> What is required:
Even the shortest line counts, so transcribe all the data exactly.
※ ※ ※
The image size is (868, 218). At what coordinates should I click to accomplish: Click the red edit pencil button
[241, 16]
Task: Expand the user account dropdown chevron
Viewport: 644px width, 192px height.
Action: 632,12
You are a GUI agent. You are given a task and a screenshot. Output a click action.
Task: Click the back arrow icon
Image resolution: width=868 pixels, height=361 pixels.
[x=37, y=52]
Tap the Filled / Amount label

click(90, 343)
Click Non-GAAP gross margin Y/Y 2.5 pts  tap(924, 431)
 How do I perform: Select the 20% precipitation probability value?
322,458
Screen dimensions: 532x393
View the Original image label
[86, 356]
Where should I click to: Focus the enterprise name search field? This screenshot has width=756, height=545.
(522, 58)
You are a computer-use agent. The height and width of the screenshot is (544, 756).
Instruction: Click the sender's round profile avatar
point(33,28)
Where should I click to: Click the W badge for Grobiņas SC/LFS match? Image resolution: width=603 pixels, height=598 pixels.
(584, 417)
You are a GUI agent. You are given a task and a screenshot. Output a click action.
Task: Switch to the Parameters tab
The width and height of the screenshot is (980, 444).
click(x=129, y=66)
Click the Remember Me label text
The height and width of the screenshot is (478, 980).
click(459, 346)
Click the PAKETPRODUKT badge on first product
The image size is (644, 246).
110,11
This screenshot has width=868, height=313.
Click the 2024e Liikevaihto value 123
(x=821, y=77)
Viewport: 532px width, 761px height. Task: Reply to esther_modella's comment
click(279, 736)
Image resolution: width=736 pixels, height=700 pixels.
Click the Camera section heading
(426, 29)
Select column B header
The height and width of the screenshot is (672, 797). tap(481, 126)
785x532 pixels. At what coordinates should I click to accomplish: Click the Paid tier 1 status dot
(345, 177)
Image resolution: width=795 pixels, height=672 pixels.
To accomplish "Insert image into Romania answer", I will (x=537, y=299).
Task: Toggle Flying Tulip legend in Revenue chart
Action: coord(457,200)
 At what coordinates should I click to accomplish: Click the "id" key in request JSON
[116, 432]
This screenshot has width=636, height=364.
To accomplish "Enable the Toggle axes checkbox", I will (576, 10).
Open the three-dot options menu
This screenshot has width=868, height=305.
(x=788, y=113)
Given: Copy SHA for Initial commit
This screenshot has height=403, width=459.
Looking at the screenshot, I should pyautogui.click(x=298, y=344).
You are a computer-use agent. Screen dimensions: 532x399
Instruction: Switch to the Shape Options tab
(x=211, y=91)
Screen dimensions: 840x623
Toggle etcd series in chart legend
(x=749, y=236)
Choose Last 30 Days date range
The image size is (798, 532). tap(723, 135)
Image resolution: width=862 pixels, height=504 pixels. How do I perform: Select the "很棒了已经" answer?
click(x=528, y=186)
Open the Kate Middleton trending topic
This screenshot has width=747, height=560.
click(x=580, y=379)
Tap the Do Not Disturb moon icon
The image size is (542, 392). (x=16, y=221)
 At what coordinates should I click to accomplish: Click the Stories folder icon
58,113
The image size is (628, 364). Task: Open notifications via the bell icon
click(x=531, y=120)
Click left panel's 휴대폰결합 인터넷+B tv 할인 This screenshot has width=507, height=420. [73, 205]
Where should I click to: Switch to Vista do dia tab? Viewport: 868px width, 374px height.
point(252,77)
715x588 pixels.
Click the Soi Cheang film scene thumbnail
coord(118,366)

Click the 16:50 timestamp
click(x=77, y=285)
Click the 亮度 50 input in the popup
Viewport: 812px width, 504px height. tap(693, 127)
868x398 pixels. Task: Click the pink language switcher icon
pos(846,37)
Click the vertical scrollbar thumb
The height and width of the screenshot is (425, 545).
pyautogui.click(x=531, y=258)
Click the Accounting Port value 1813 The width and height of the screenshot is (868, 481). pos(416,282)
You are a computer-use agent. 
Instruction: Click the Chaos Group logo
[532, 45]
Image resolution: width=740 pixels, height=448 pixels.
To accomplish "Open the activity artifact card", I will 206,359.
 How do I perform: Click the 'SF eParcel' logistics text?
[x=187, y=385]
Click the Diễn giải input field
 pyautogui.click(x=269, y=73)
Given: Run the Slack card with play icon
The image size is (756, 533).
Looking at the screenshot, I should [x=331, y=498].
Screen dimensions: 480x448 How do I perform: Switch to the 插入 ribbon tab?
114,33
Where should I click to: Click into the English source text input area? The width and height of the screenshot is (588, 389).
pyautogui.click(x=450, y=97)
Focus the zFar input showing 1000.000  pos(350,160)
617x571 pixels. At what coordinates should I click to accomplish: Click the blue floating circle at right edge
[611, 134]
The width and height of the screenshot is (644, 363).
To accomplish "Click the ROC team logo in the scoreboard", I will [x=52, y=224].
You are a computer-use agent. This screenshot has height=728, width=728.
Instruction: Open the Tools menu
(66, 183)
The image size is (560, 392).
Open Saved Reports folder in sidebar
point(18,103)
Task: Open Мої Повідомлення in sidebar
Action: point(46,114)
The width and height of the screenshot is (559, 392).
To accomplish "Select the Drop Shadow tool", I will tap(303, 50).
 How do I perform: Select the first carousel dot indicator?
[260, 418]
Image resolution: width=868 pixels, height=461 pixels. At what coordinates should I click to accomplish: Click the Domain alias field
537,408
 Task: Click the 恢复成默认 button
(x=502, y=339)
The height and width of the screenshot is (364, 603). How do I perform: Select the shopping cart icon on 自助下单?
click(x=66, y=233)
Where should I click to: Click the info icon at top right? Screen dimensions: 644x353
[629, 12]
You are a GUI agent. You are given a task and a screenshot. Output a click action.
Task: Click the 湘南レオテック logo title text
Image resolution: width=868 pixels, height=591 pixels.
※ ※ ※
> Answer to this exercise:
The image size is (868, 218). At what coordinates should I click to accomplish: Click the red edit pencil button
[241, 16]
Task: Expand the user account dropdown chevron
Viewport: 644px width, 192px height.
Action: 632,12
You are a GUI agent. You are given a task and a screenshot. Output a click action.
Task: Click the back arrow icon
Image resolution: width=868 pixels, height=361 pixels.
[x=37, y=52]
Tap the Filled / Amount label

click(90, 343)
Click Non-GAAP gross margin Y/Y 2.5 pts  tap(924, 431)
 How do I perform: Select the 20% precipitation probability value?
322,458
Screen dimensions: 532x393
View the Original image label
[86, 356]
Where should I click to: Focus the enterprise name search field? This screenshot has width=756, height=545.
(522, 58)
You are a computer-use agent. The height and width of the screenshot is (544, 756).
Instruction: Click the sender's round profile avatar
point(33,28)
Where should I click to: Click the W badge for Grobiņas SC/LFS match? Image resolution: width=603 pixels, height=598 pixels.
(584, 417)
You are a GUI agent. You are given a task and a screenshot. Output a click action.
Task: Switch to the Parameters tab
The width and height of the screenshot is (980, 444).
click(x=129, y=66)
Click the Remember Me label text
The height and width of the screenshot is (478, 980).
click(459, 346)
Click the PAKETPRODUKT badge on first product
The image size is (644, 246).
110,11
This screenshot has width=868, height=313.
Click the 2024e Liikevaihto value 123
(x=821, y=77)
Viewport: 532px width, 761px height. Task: Reply to esther_modella's comment
click(279, 736)
Image resolution: width=736 pixels, height=700 pixels.
Click the Camera section heading
(426, 29)
Select column B header
The height and width of the screenshot is (672, 797). tap(481, 126)
785x532 pixels. At what coordinates should I click to accomplish: Click the Paid tier 1 status dot
(345, 177)
Image resolution: width=795 pixels, height=672 pixels.
To accomplish "Insert image into Romania answer", I will (x=537, y=299).
Task: Toggle Flying Tulip legend in Revenue chart
Action: coord(457,200)
 At what coordinates should I click to accomplish: Click the "id" key in request JSON
[116, 432]
This screenshot has width=636, height=364.
To accomplish "Enable the Toggle axes checkbox", I will (576, 10).
Open the three-dot options menu
This screenshot has width=868, height=305.
(x=788, y=113)
Given: Copy SHA for Initial commit
This screenshot has height=403, width=459.
Looking at the screenshot, I should pyautogui.click(x=298, y=344).
You are a computer-use agent. Screen dimensions: 532x399
Instruction: Switch to the Shape Options tab
(x=211, y=91)
Screen dimensions: 840x623
Toggle etcd series in chart legend
(x=749, y=236)
Choose Last 30 Days date range
The image size is (798, 532). tap(723, 135)
Image resolution: width=862 pixels, height=504 pixels. How do I perform: Select the "很棒了已经" answer?
click(x=528, y=186)
Open the Kate Middleton trending topic
This screenshot has width=747, height=560.
click(x=580, y=379)
Tap the Do Not Disturb moon icon
The image size is (542, 392). (x=16, y=221)
 At what coordinates should I click to accomplish: Click the Stories folder icon
58,113
The image size is (628, 364). Task: Open notifications via the bell icon
click(x=531, y=120)
Click left panel's 휴대폰결합 인터넷+B tv 할인 This screenshot has width=507, height=420. [73, 205]
Where should I click to: Switch to Vista do dia tab? Viewport: 868px width, 374px height.
point(252,77)
715x588 pixels.
Click the Soi Cheang film scene thumbnail
coord(118,366)

Click the 16:50 timestamp
click(x=77, y=285)
Click the 亮度 50 input in the popup
Viewport: 812px width, 504px height. tap(693, 127)
868x398 pixels. Task: Click the pink language switcher icon
pos(846,37)
Click the vertical scrollbar thumb
The height and width of the screenshot is (425, 545).
pyautogui.click(x=531, y=258)
Click the Accounting Port value 1813 The width and height of the screenshot is (868, 481). pos(416,282)
You are a computer-use agent. 
Instruction: Click the Chaos Group logo
[532, 45]
Image resolution: width=740 pixels, height=448 pixels.
To accomplish "Open the activity artifact card", I will 206,359.
 How do I perform: Click the 'SF eParcel' logistics text?
[x=187, y=385]
Click the Diễn giải input field
 pyautogui.click(x=269, y=73)
Given: Run the Slack card with play icon
The image size is (756, 533).
Looking at the screenshot, I should [x=331, y=498].
Screen dimensions: 480x448 How do I perform: Switch to the 插入 ribbon tab?
114,33
Where should I click to: Click into the English source text input area? The width and height of the screenshot is (588, 389).
pyautogui.click(x=450, y=97)
Focus the zFar input showing 1000.000  pos(350,160)
617x571 pixels. At what coordinates should I click to accomplish: Click the blue floating circle at right edge
[611, 134]
The width and height of the screenshot is (644, 363).
To accomplish "Click the ROC team logo in the scoreboard", I will [x=52, y=224].
You are a computer-use agent. This screenshot has height=728, width=728.
Instruction: Open the Tools menu
(66, 183)
The image size is (560, 392).
Open Saved Reports folder in sidebar
point(18,103)
Task: Open Мої Повідомлення in sidebar
Action: point(46,114)
The width and height of the screenshot is (559, 392).
To accomplish "Select the Drop Shadow tool", I will tap(303, 50).
 How do I perform: Select the first carousel dot indicator?
[260, 418]
Image resolution: width=868 pixels, height=461 pixels. At what coordinates should I click to accomplish: Click the Domain alias field
537,408
 Task: Click the 恢复成默认 button
(x=502, y=339)
The height and width of the screenshot is (364, 603). How do I perform: Select the shopping cart icon on 自助下单?
click(x=66, y=233)
Where should I click to: Click the info icon at top right? Screen dimensions: 644x353
[629, 12]
You are a GUI agent. You are given a task and a screenshot. Output a click action.
Task: Click the 湘南レオテック logo title text
Image resolution: width=868 pixels, height=591 pixels.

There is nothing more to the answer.